百メートルほど歩いたところで、そっと家のほうを振り返ってみた。エプロン姿のまま出てきた百夜が、玄関先に小さく見える。
クソやかましい声で俺の名を呼び、ブンブンと手を振っていた。
「千空ー! 千空、気を付けてな! 実験でムリやって大ケガだけは勘弁しろよー!」
耳をグサグサ刺してくる大声に返事をしようとしたが、どうしても声が出なかった。
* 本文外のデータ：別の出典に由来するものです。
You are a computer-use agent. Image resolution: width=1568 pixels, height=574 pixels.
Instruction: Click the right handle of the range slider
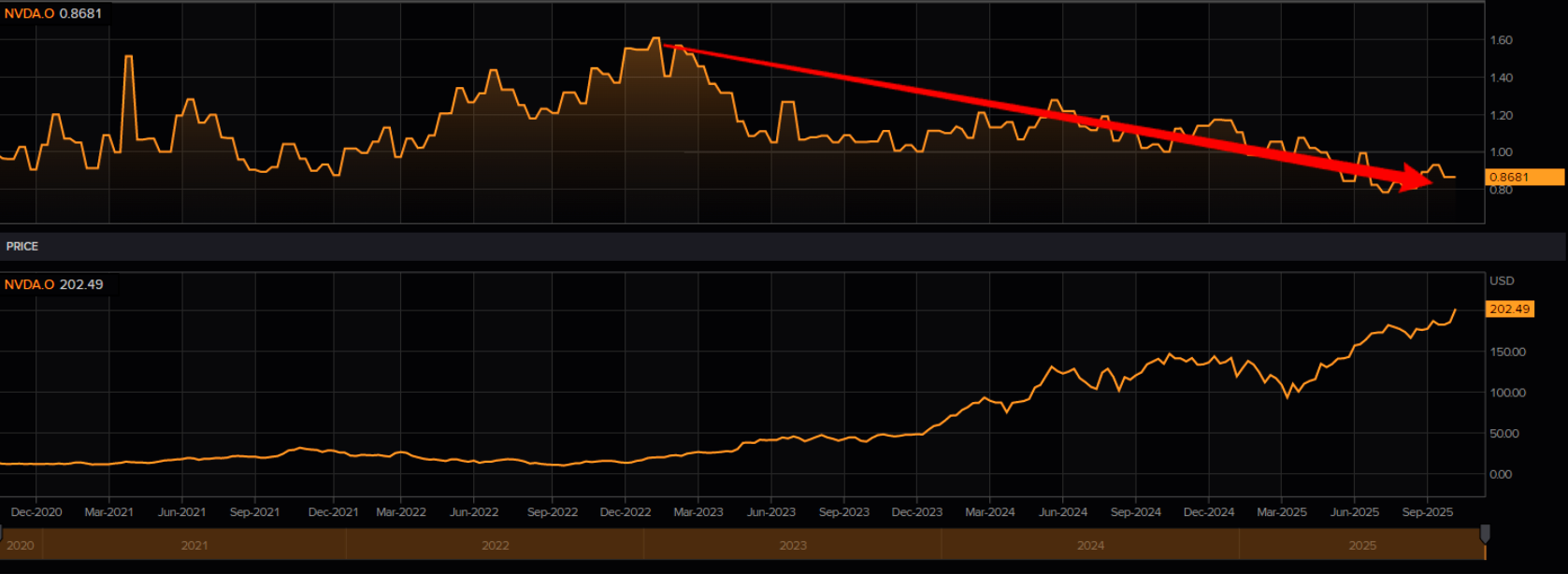1484,534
間抜けな顔で立っているであろう俺に向かって、百夜は満面の笑みを向けている。
俺もそっと、百夜に笑い返した。
前を向いてふたたび歩き出す。大樹と杠、二人との待ち合わせの角まであと少しだ。ほんの数十メートルなのに、無限に距離があるように感じる。
家を出てから随分経った。振り返っても、もう自宅は見えない。百夜の姿ももちろん見えなくなった。
「今頃のんきに二度寝してんだろうな……」
おそらくもう、同じ景色を見ることは無いのだろう。生きる時間が食い違っているかもしれないんだ、当然のことだ。
まばたきをする度に、サンタクロースからの贈り物たちがまぶたに姿を見せる。ロケットやロボの模型、望遠鏡、地球儀とアルコールランプ。
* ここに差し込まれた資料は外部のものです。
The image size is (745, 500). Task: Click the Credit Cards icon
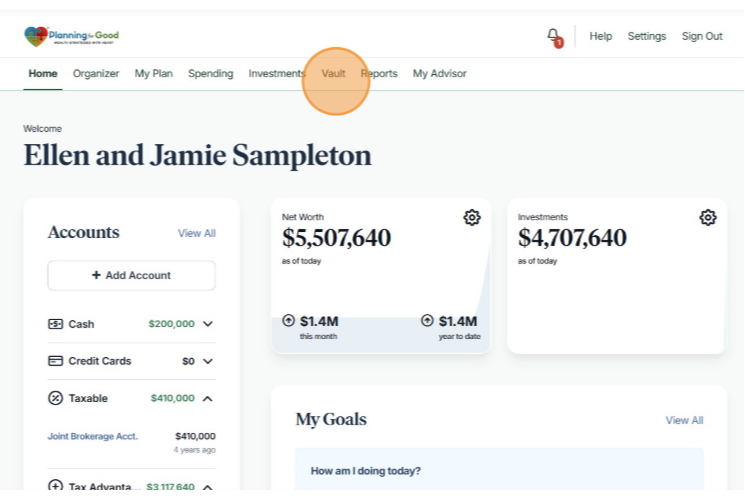(x=56, y=361)
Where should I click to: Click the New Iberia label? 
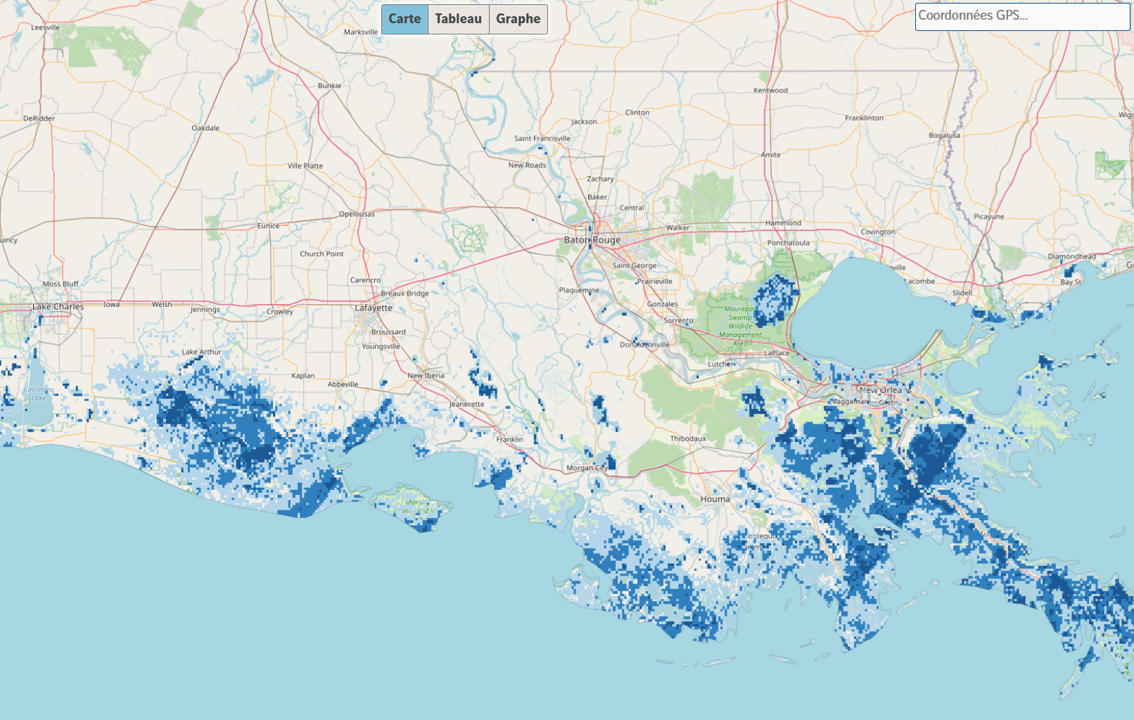[x=427, y=375]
走馬灯のようにせわしなく流れた終わりに、満足げで鬱陶しい笑顔が脳裏を過ぎていった。
ああ、宇宙へ行きたい。行きたくて仕方がない。百夜。今度は俺の番だ。こんな状況下じゃあ、いつになるかはわかりゃしねえが。
テメーのいる星を、俺は空から見下ろす。宙に浮かぶ船の窓から、どこまでも青い地球を眺めてみせる。
通い詰めたラーメン屋に頼んだ特注の宇宙食を食べながら、うるさいテメーのことを思い出すんだ。
だから、それまで気ままに首でも洗ってろよ。そんなに遠くで手を振るな。
きょうも夜が更けていく。おこした炎が薪を叩くパチパチという音だけが、独りの俺に話しかけている。
規則正しく耳をくすぐるのは、近くにある川のせせらぎ。あまりの静けさに眠気を誘われて、無意識のうちに口からあくびが出た。
追いかけ回して必死に仕留めたシカの肉を、あたたかな火へかざす。肉を刺した棒を持つ指先がやや熱い。
炎の向こうの景色が、ゆらゆらと揺れて眠気を誘う。
丸焼きはどうにも加減が難しい。また焦がしてしまいそうだ。そういえば、百夜の料理も大概だったな。
もし、もしだ。全人類が復活したのちに会えたなら。どうしてやろうか。話すことなんざ何もありゃしないが、顔が見られたら何から話そうか。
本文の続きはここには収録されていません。